Kıdem Tazminatı Son Ücret Üzerinden mi Hesaplanır?
T.C
YARGITAY
22. Hukuk Dairesi
Esas No: 2015/7098
Karar No: 2016/12061
Tarih: 25 Nisan 2016
MAHKEMESİ :Asliye Hukuk Mahkemesi
DAVA : Davacı, kıdem tazminatı alacağının ödetilmesine karar verilmesini istemiştir.
Mahkeme, isteği kısmen hüküm altına almıştır.
Hüküm süresi içinde davalı avukatı tarafından temyiz edilmiş olmakla, dava dosyası için Tetkik Hakimi … tarafından düzenlenen rapor dinlendikten sonra dosya incelendi, gereği konuşulup düşünüldü:
Davacı İsteminin Özeti:
Davacı, kıdem tazminatı alacağının tahsilini istemiştir.
Davalı Cevabının Özeti:
Davalı, davanın reddini talep etmiştir.
Mahkeme Kararının Özeti:
Mahkemece, toplanan kanıtlar ve bilirkişi raporuna dayanılarak davanın kısmen kabulüne karar verilmiştir.
Temyiz:
Kararı davalı temyiz etmiştir.
Gerekçe:
Kıdem tazminatı hesabında dikkate alınması gereken ücret noktasında taraflar arasında uyuşmazlık söz konusudur.
Kıdem tazminatı hesabında esas alınacak ücret, işçinin son ücretidir. Başka bir anlatımla, iş sözleşmesinin feshedildiği anda geçerli olan ücrettir. İhbar öneli tanınmak suretiyle yapılan fesihte önelin bittiği tarihte fesih gerçekleştiğinden, önelin bittiği tarihteki ücret esas alınmalıdır.

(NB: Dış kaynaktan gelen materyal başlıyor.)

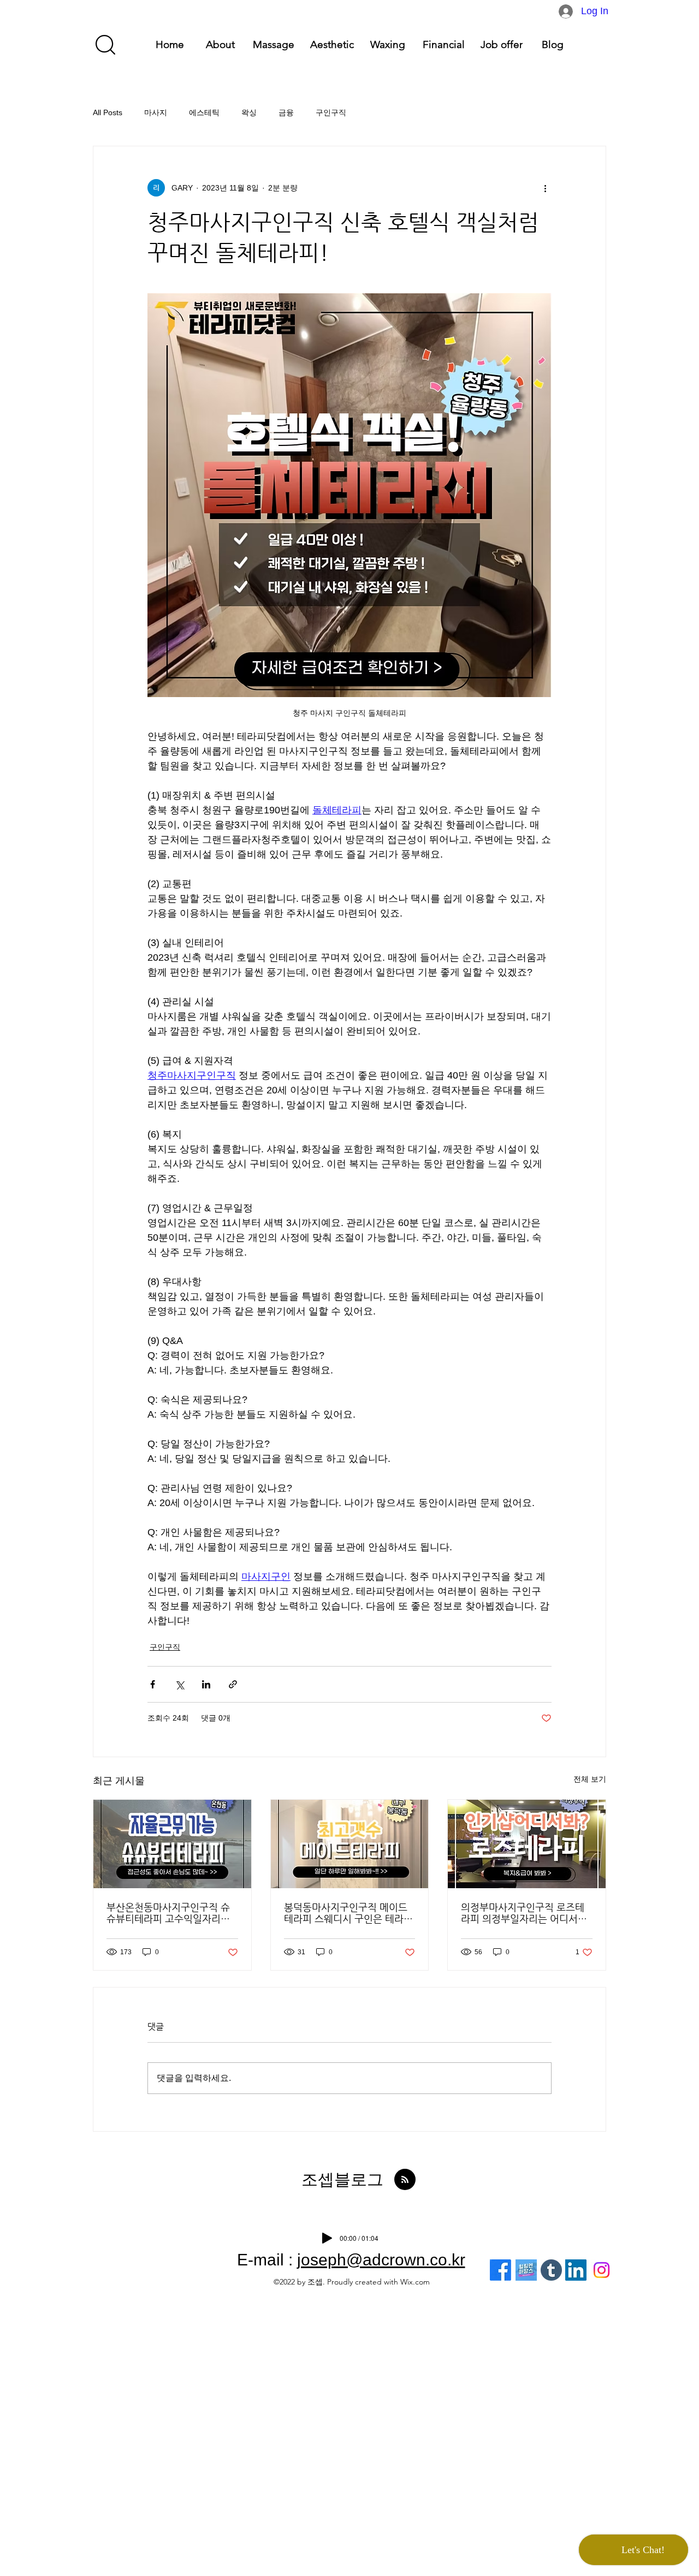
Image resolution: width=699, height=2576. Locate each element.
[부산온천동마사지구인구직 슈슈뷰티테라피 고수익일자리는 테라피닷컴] (172, 1844)
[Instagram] (601, 2270)
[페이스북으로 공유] (152, 1684)
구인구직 (331, 112)
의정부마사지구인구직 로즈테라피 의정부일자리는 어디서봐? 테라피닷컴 (522, 1912)
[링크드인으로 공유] (206, 1684)
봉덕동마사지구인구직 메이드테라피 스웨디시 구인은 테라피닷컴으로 (348, 1912)
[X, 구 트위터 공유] (179, 1684)
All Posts (107, 112)
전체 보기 (589, 1779)
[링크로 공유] (233, 1684)
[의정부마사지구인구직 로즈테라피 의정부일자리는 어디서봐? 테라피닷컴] (527, 1844)
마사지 (155, 112)
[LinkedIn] (576, 2270)
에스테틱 (204, 112)
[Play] (327, 2238)
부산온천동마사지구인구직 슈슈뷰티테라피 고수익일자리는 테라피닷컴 (168, 1912)
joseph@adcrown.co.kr (381, 2260)
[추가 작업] (545, 187)
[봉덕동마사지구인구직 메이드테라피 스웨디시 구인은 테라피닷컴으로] (350, 1844)
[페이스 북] (500, 2270)
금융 (286, 112)
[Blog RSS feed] (405, 2180)
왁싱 (249, 112)
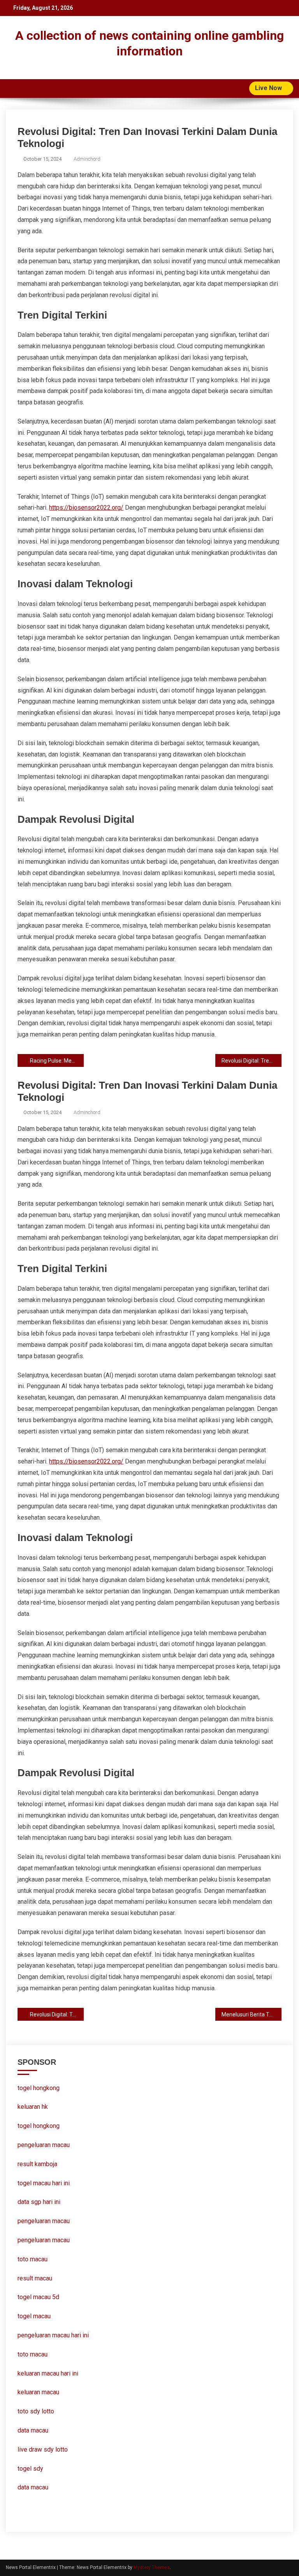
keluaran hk (33, 2106)
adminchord (87, 159)
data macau (33, 2430)
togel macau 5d (38, 2297)
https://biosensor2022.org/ (86, 507)
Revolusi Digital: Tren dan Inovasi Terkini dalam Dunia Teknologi (251, 1061)
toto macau (32, 2354)
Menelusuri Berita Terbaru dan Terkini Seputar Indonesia (251, 2014)
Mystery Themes (152, 2567)
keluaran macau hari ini (48, 2373)
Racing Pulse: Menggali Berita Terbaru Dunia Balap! (56, 1061)
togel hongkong (39, 2088)
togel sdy (30, 2468)
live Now (269, 88)
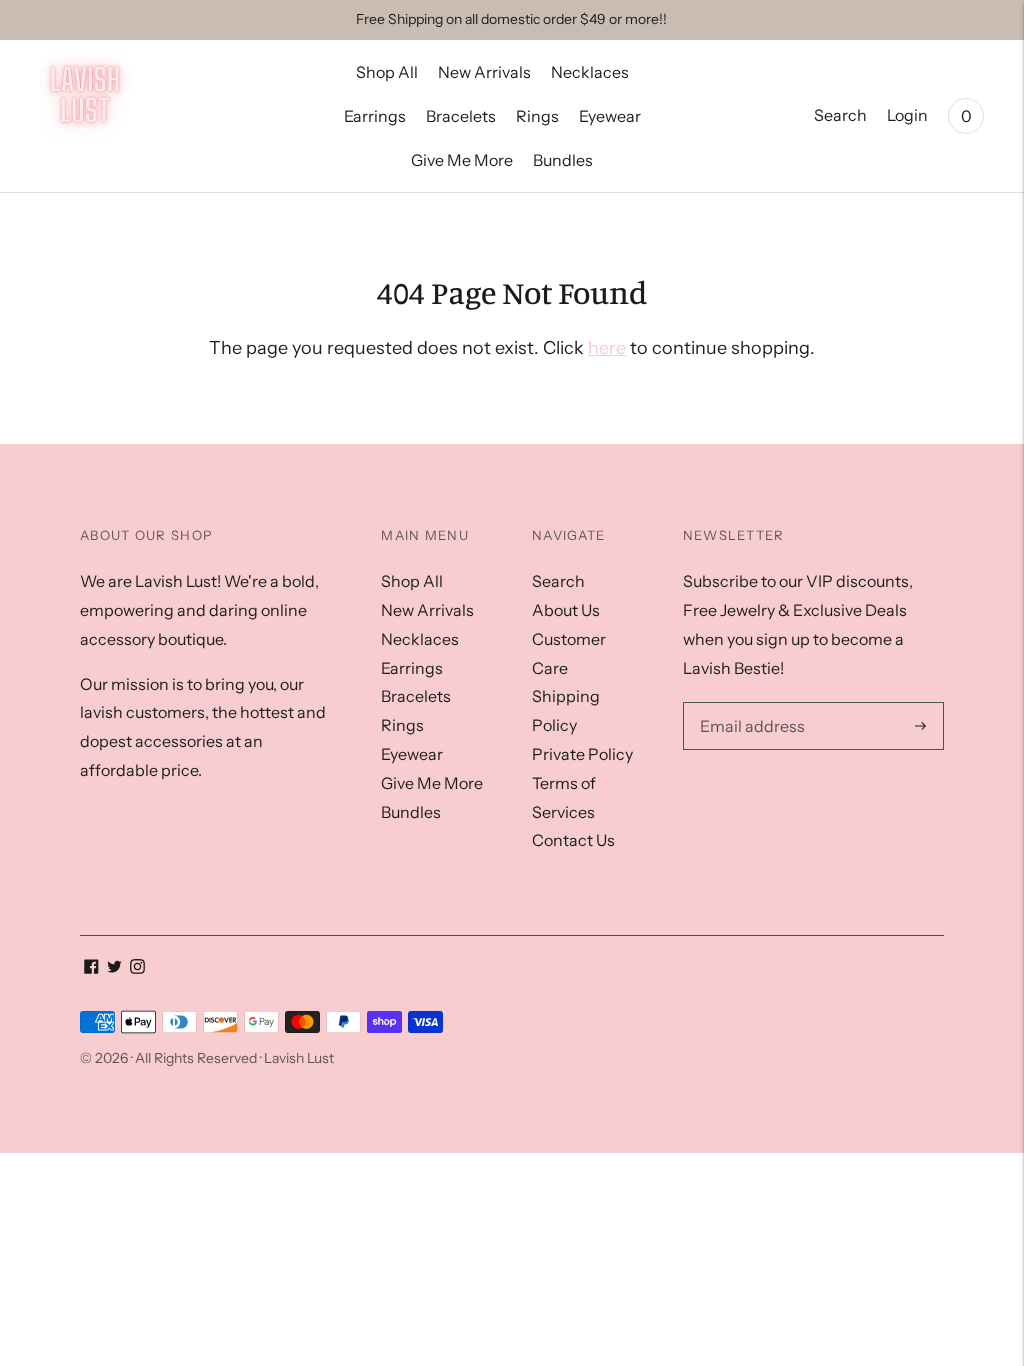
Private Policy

Bildirim öneli tanınmaksızın ve ihbar tazminatı da ödenmeden (tam olarak ödenmeden) işverence yapılan fesih durumunda ise, bildirim öneli sonuna kadar işyerinde uygulamaya konulan ücret artışından, iş sözleşmesi feshedilen işçinin de yararlanması ve tazminatının bu artan ücret esas alınarak hesaplanması gerekir.
Kıdem tazminatı hesabında dikkate alınması gereken ücret, işçinin brüt ücretidir. O halde, kıdem tazminatı, işçinin fiilen eline geçen ücreti üzerinden değil, sigorta primi, vergi sendika aidatı gibi kesintiler yapılmaksızın belirlenen brüt ücret göz önünde tutularak hesaplanır.
4857 sayılı İş Kanunu’nun 120. maddesi uyarınca yürürlüğü devam eden mülga 1475 sayılı İş Kanunu’nun 14. maddesinde, “Toplu sözleşmelerle ve hizmet akitleriyle belirlenen kıdem tazminatlarının yıllık miktarı, Devlet Memurları Kanununa tabi en yüksek Devlet memuruna 5434 sayılı T.C. Emekli Sandığı Kanunu hükümlerine göre bir hizmet yılı için ödenecek azami emeklilik ikramiyesini geçemez” şeklinde kurala yer verilmiştir. Belirtilen üst sınır, “genel tavan” olarak adlandırılabilir. En yüksek devlet memuru da Başbakanlık Müsteşarı olduğundan genel tavan, bu görevdeki kişinin emekliliği halinde Emekli Sandığınca ödenecek olan bir yıllık ikramiye oranını geçemeyecektir.
Genel tavan, iş sözleşmesinin feshedildiği andaki tavandır. Önelli fesih halinde önelin son bulduğu tarih tavanın tespitinde dikkate alınır. İstirahat raporu içinde iş sözleşmesinin işverence feshi halinde ise, rapor bitimi tarihi feshin yapıldığı tarih sayılacağından, bu tarihteki tavan gözetilmelidir. İşverence ihbar öneli tanınmaksızın işçinin iş sözleşmesinin feshine rağmen ihbar tazminatının ödenmemiş olması durumunda, önel süresi içinde meydana gelen tavan artışından işçinin yararlanabileceği Dairemizce kabul edilmektedir.
Somut olayda davacının iş sözleşmesi 04.01.2013 tarihinde sona ermiştir. Bu tarih itibariyle mülga 1475 sayılı Kanun’un 14. maddesi uyarınca kıdem tazminatı tavanı 3.129,24TL’dir. Kıdem tazminatı tavanın aşılamayacağı emredici kuraldır. Davacının bordroya göre ücreti brüt 3.419,50 TL’dir. Davacının ücreti üzerinden, tavan aşılarak hesaplama yapılması hatalı olup bozmayı gerektirmiştir.